- Secretary General: Malek Shariati
- Deputy Secretary General: Zohreh Elahian
- Founder: Alireza Zakani
- Founded: 1 November 2008; 17 years ago
- Split from: Front of Transformationalist Principlists
- National affiliation: Principlists

= Society of Pathseekers of the Islamic Revolution =

The Society of Pathseekers of the Islamic Revolution or Society for the Adherents of the Path of the Islamic Revolution (جمعيت رهپويان انقلاب اسلامی) is an Iranian principlist political group, founded in 2008.

== Members ==
Alireza Zakani is general secretary of the party. The group was formed as a fraction inside Iranian Parliament and has had links to the late Ahmad Tavakkoli.
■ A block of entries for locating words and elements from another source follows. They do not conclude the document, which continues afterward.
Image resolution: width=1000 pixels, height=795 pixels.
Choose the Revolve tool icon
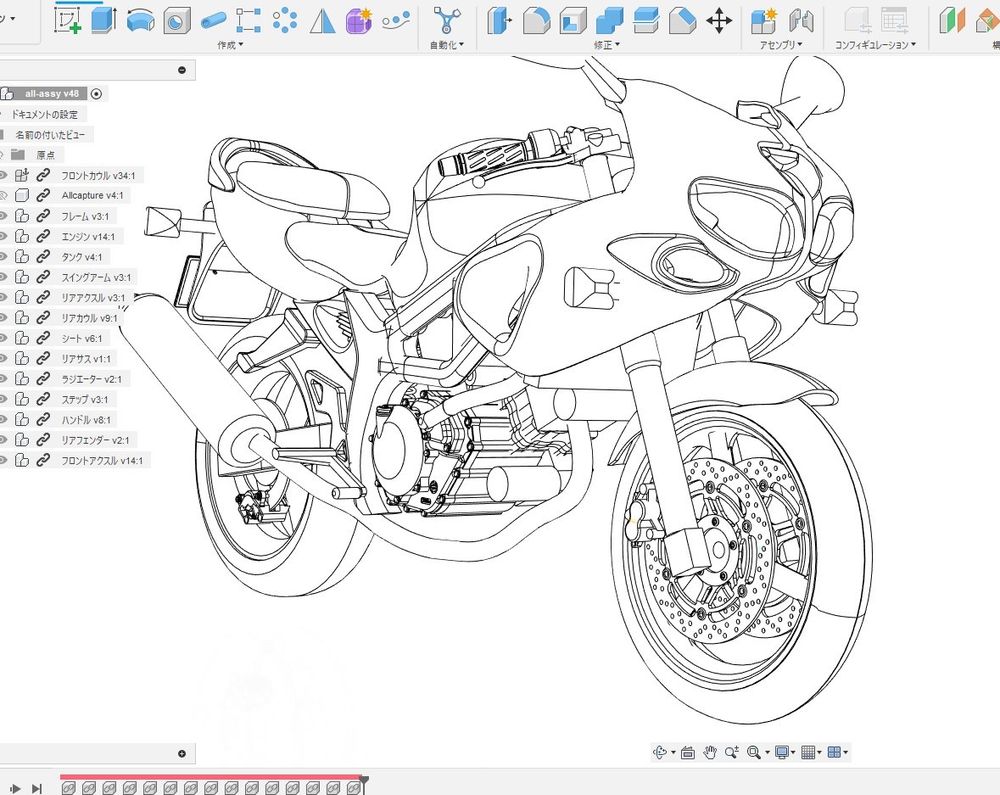coord(141,20)
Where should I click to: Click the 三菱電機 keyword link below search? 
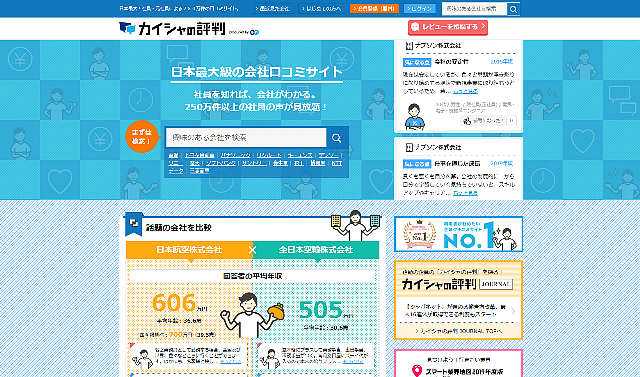point(200,171)
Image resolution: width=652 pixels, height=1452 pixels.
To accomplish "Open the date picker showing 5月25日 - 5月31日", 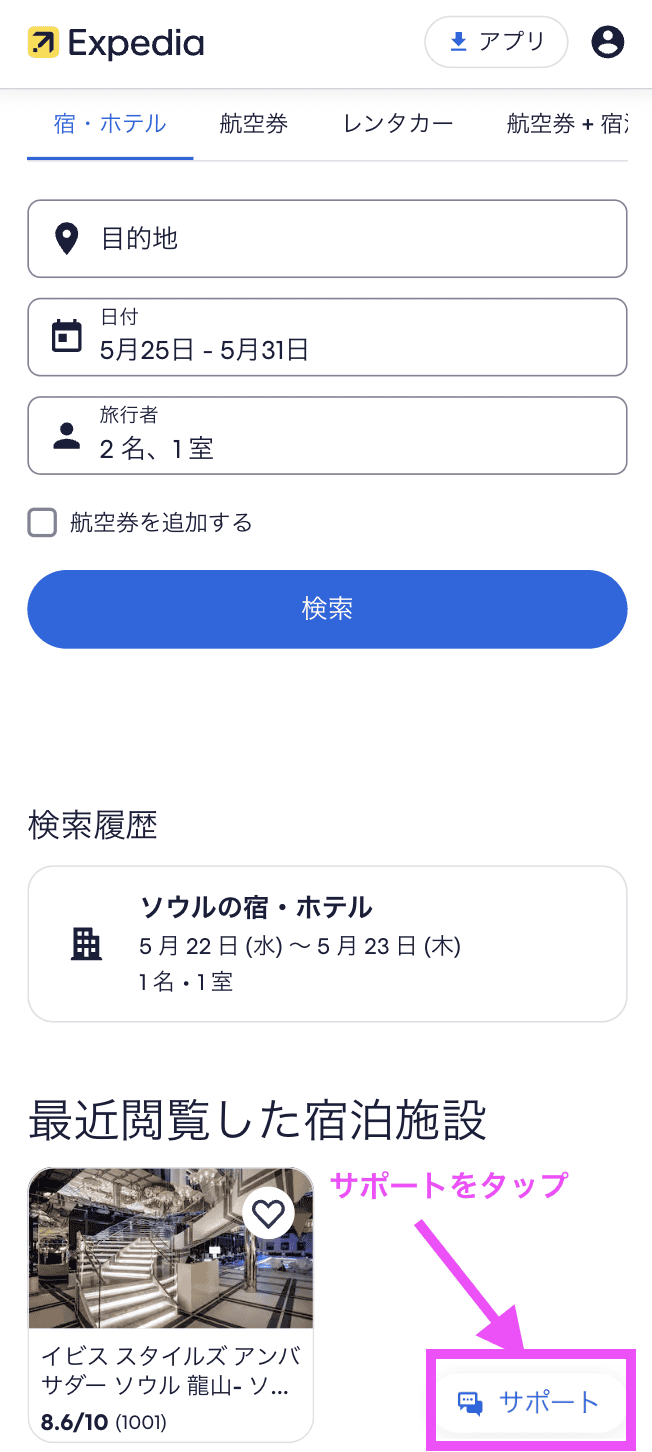I will [x=327, y=336].
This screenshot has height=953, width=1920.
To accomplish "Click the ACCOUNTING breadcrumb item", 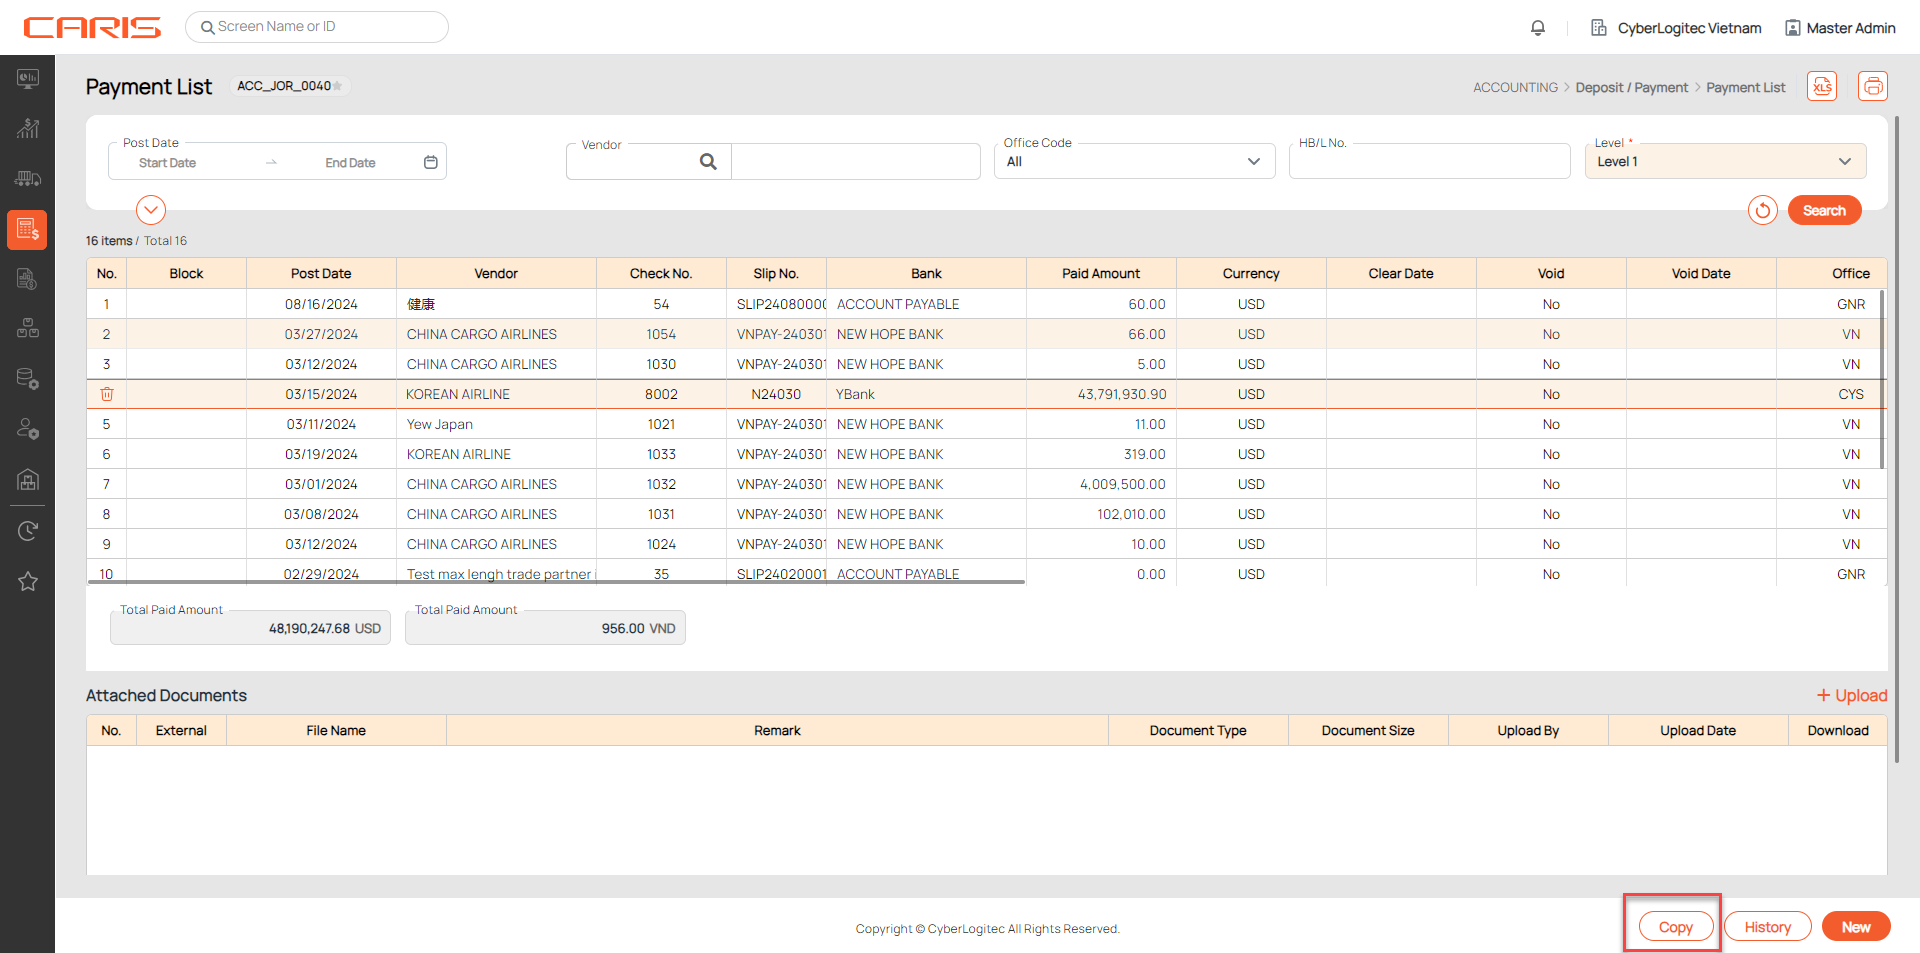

Elyas Naderan is a member in the central council.

=== Party leaders ===

Secretary general
| Name | Tenure | Ref |
|---|---|---|
| Alireza Zakani | 2008–2016 |  |
| Parviz Sorouri | 2016–2018 |  |
| Mohammad Dehghan | 2018–2019 |  |
| Behzad Zare | 2019–2020 |  |
| Malek Shariati | 2020–2021 |  |

Deputy secretaries general
| Name | Tenure | Ref |
|---|---|---|
| Parviz Sorouri | 2008–2016 |  |
| Behzad Zare | 2016–2018 |  |
| Zohreh Elahian | 2018–2024 |  |

==Political stance==
They are part of Front of Transformationalist Principlists, alongside Society of Devotees of the Islamic Revolution. The Pathseekers were supporters of Mahmoud Ahmadinejad until 2011. The Pathseekers have differences with Front of Islamic Revolution Stability; however, they formed an alliance against Ali Larijani's fraction in the Parliament.